Content starts

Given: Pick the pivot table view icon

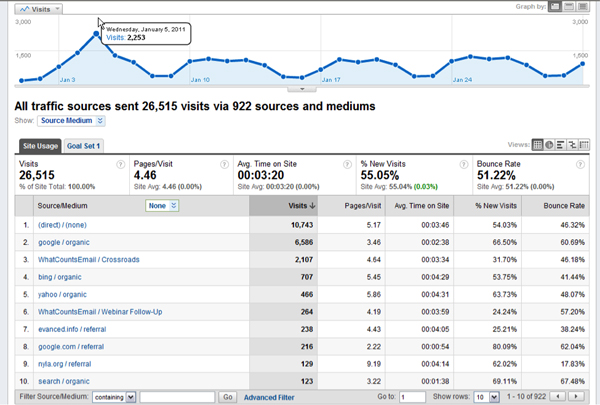Looking at the screenshot, I should [x=583, y=145].
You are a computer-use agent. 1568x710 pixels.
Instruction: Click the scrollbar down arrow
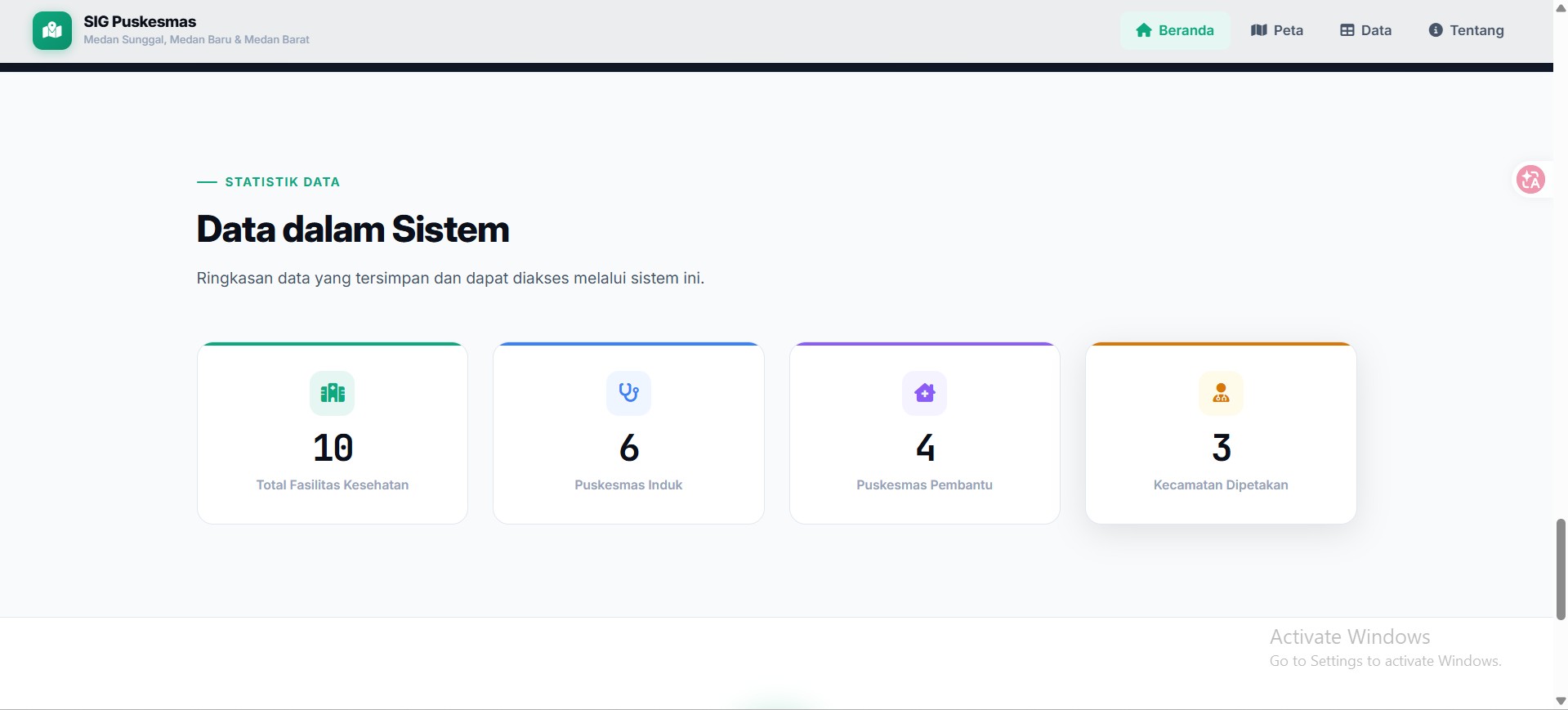(x=1561, y=701)
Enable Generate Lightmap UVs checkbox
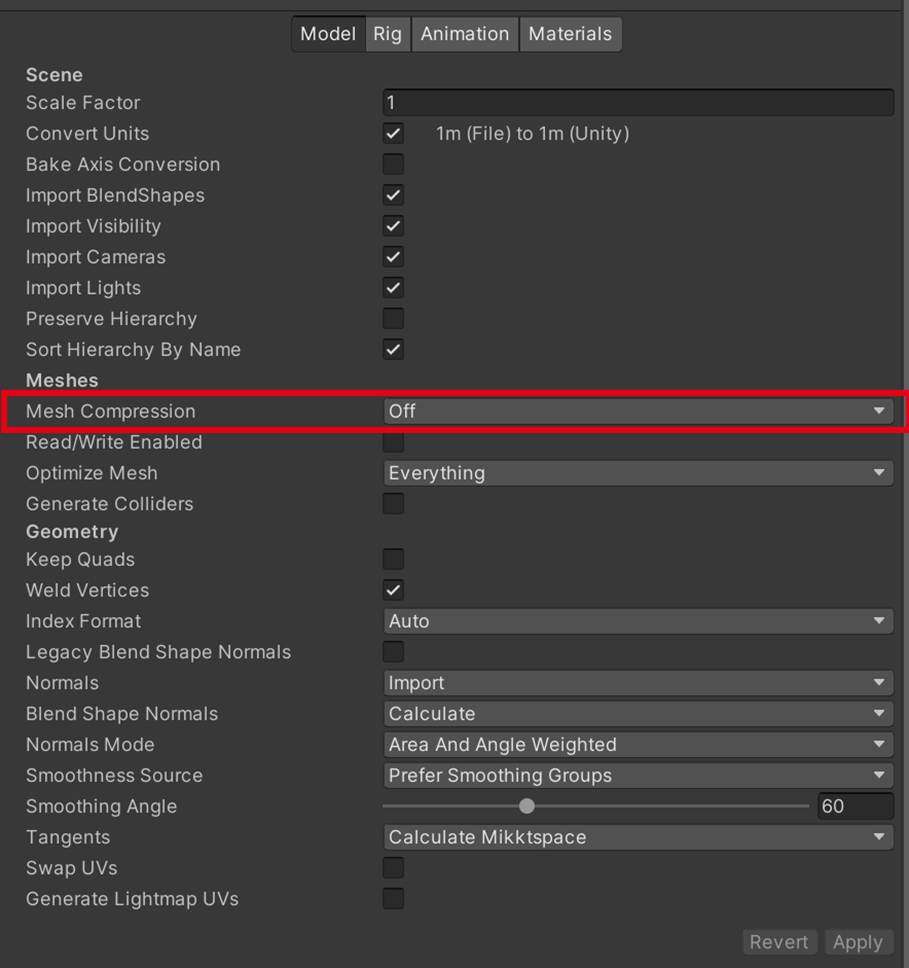 [x=394, y=899]
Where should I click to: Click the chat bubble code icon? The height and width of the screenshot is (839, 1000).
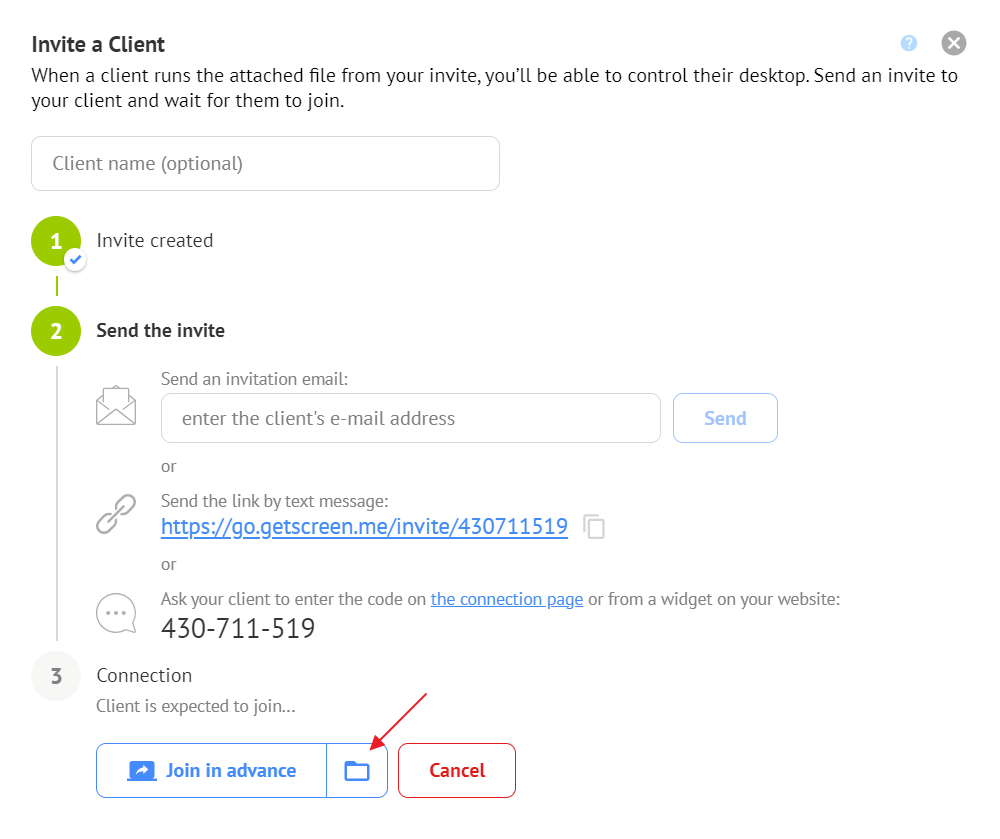point(116,614)
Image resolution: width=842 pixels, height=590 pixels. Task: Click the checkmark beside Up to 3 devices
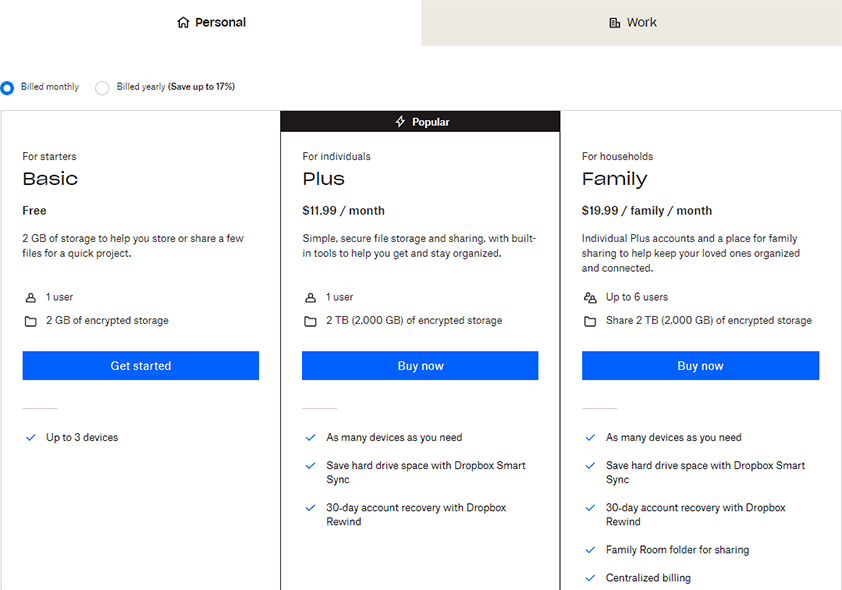click(31, 438)
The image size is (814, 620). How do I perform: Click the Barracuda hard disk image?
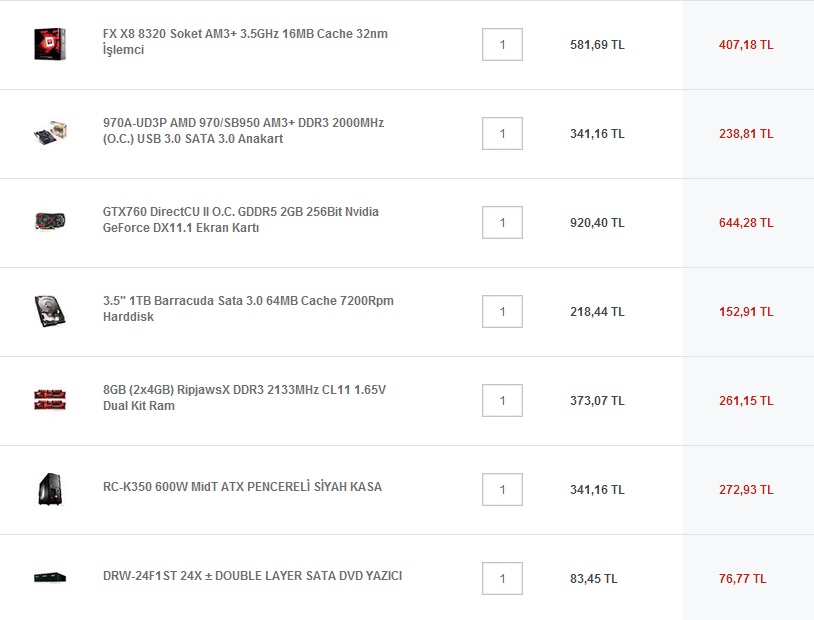pos(50,311)
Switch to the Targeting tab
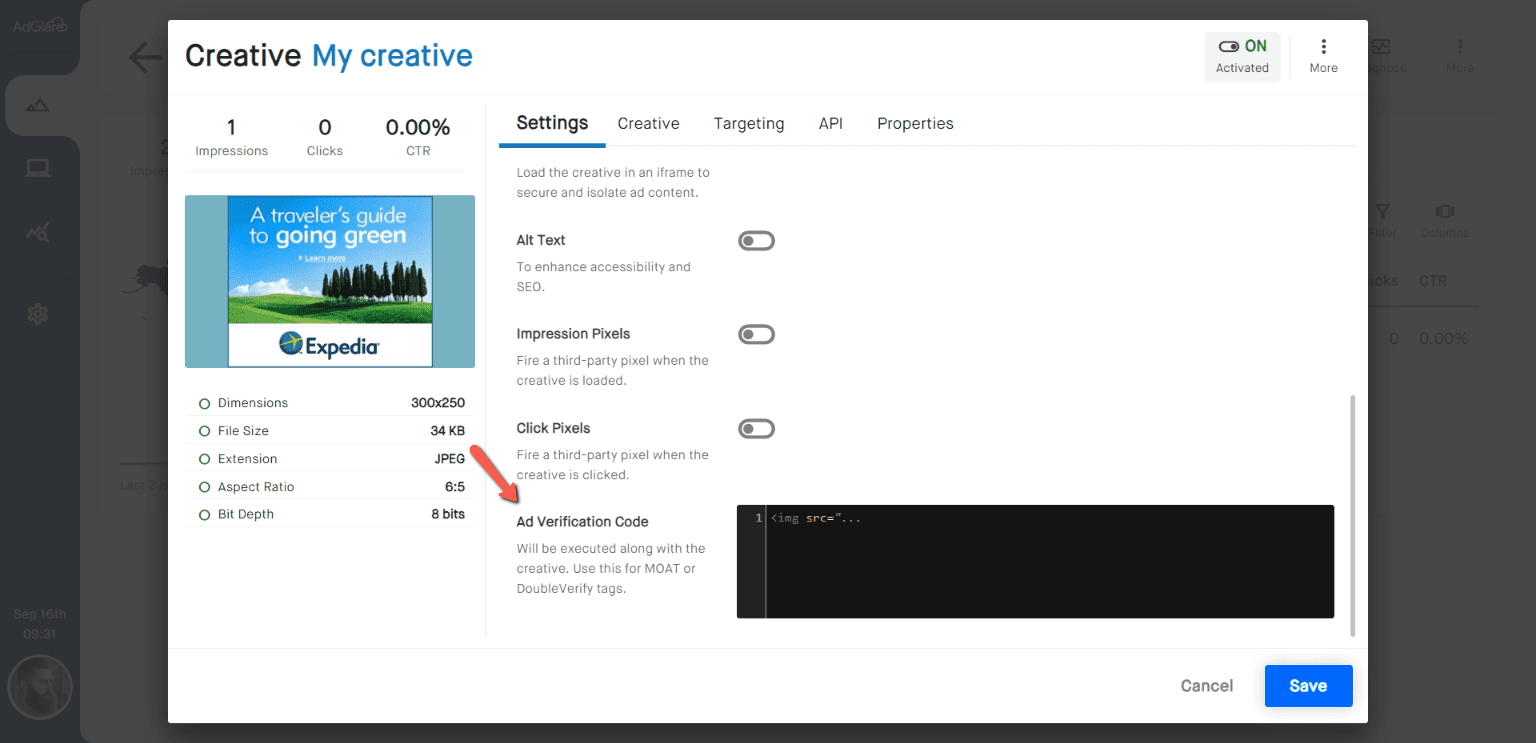 (x=748, y=123)
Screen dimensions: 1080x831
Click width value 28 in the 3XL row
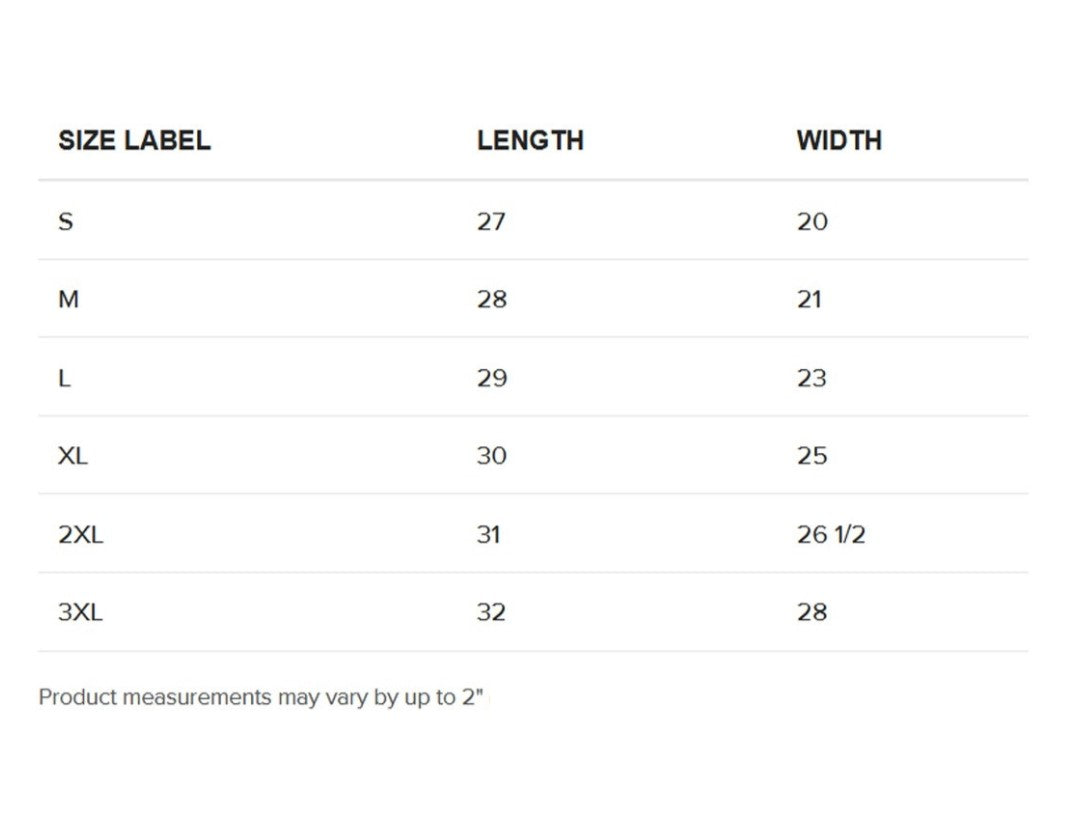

Content ends

» Your instructions: The required answer is the material repeated exactly, with no images in it.

» Written answer:
Given: Pick the pivot table view icon

Looking at the screenshot, I should [x=583, y=145].
You are a computer-use agent. 1568x710 pixels.
Instruction: Click the scrollbar down arrow
(x=1561, y=701)
Enable Generate Lightmap UVs checkbox
 [x=394, y=899]
Where should I click to: Click the chat bubble code icon? The height and width of the screenshot is (839, 1000).
point(116,614)
Image resolution: width=842 pixels, height=590 pixels. Task: Click the checkmark beside Up to 3 devices
click(31, 438)
The image size is (814, 620). How do I perform: Click the Barracuda hard disk image?
pos(50,311)
Switch to the Targeting tab
 (x=748, y=123)
Screen dimensions: 1080x831
Click width value 28 in the 3XL row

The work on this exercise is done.